Con naturalidad también, rayana en la indiferencia, acoge las órdenes disfrazadas de consejos que las distintas personas que se cruzan en su camino le imparten. Y son precisamente esas personas quienes desvelan al lector pequeñas facetas de cuál era la vida de Gizella antes de ponerse en marcha hacia la sección, si bien cada revelación supone la pérdida de esa faceta para la protagonista. Los hombres que encuentra en cada parada de su camino hacia la sección son los encargados de desposeer a Gizella de su personalidad, de arrebatarle, con cortesía pero sin miramientos, cada objeto que pueda representarla. Pues son los objetos los que nos dan la clave de quién pudo ser Gizella antes de emprender su viaje, si bien a todos va renunciando la mujer sin asomo de tristeza, antes bien con sosiego y casi agradecimiento hacia quien se los arrebata.
A cambio de lo que deja, Gizella obtiene algunas otras cosas, cosas burdas que en un principio parece rechazar pero que igualmente acaba por aceptar con mansedumbre: una tosca pieza de jabón, licores, botas de goma, unas manoplas, embutidos correosos. Objetos que parecen prevenirla sobre cómo será su estancia en la sección.
En la sección sólo una persona aguarda a Gizella, aparte de las comadrejas. Un hombre que se niega a encender fuego para no comparar su calor con el frío que reina fuera y que tampoco desea probar los licores que la mujer ha llevado consigo. Un hombre que no desea destruirse, sino sobrevivir a los que le mandaron allí.

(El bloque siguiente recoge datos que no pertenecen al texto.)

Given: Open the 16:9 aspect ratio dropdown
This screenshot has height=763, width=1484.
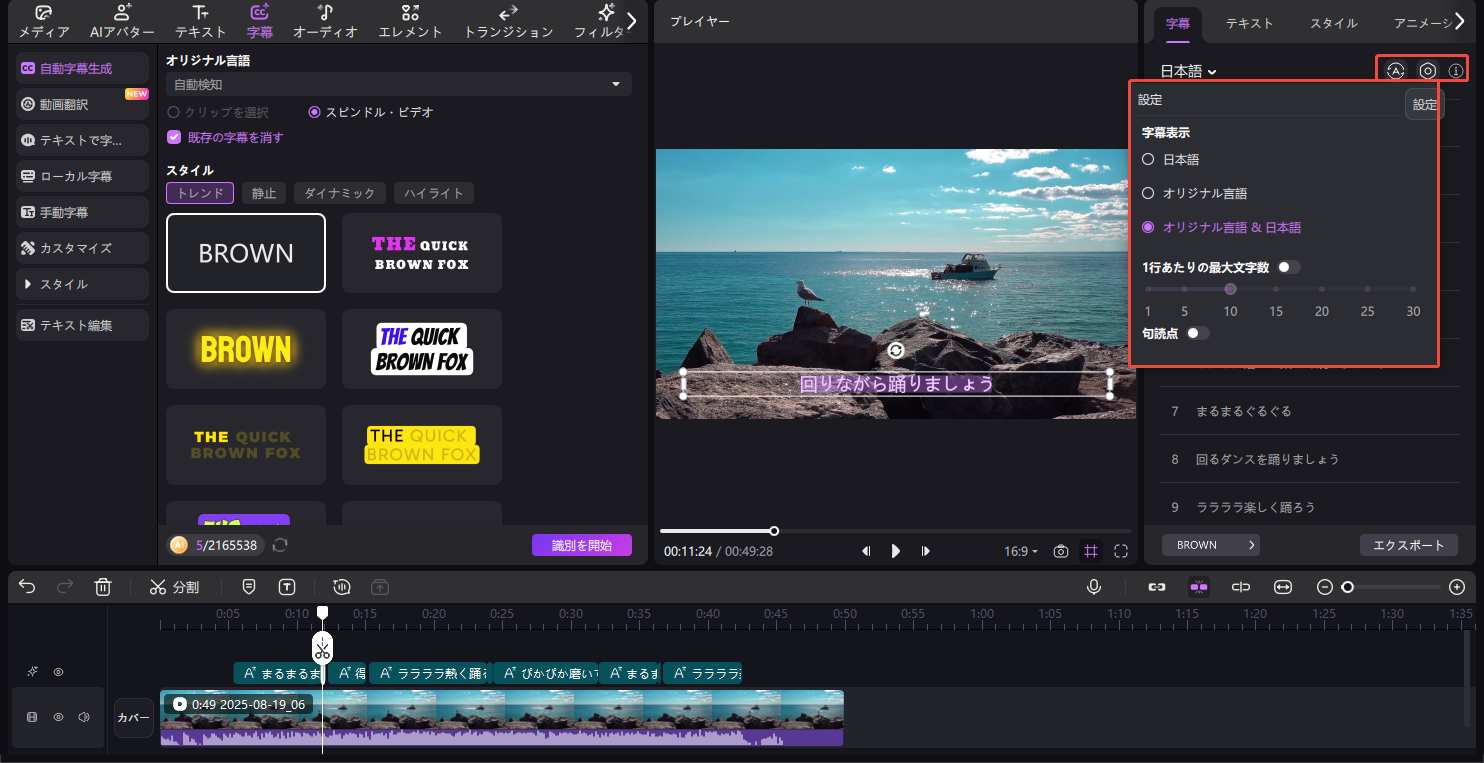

Puede verse en el relato una semblanza del comunismo, de su afán de igualar a todas las personas y de reeducar a aquellas que muestran algún deseo de ser diferentes. Pero lo que convierte a «La sección» en una magnífica obra es su capacidad de descender al nivel de la persona, de plasmarla como individuo único; si bien de una manera sencilla, sin imposturas literarias que desvirtúen la realidad de esa sencillez con la que, precisamente, cada ser afronta su propia vida.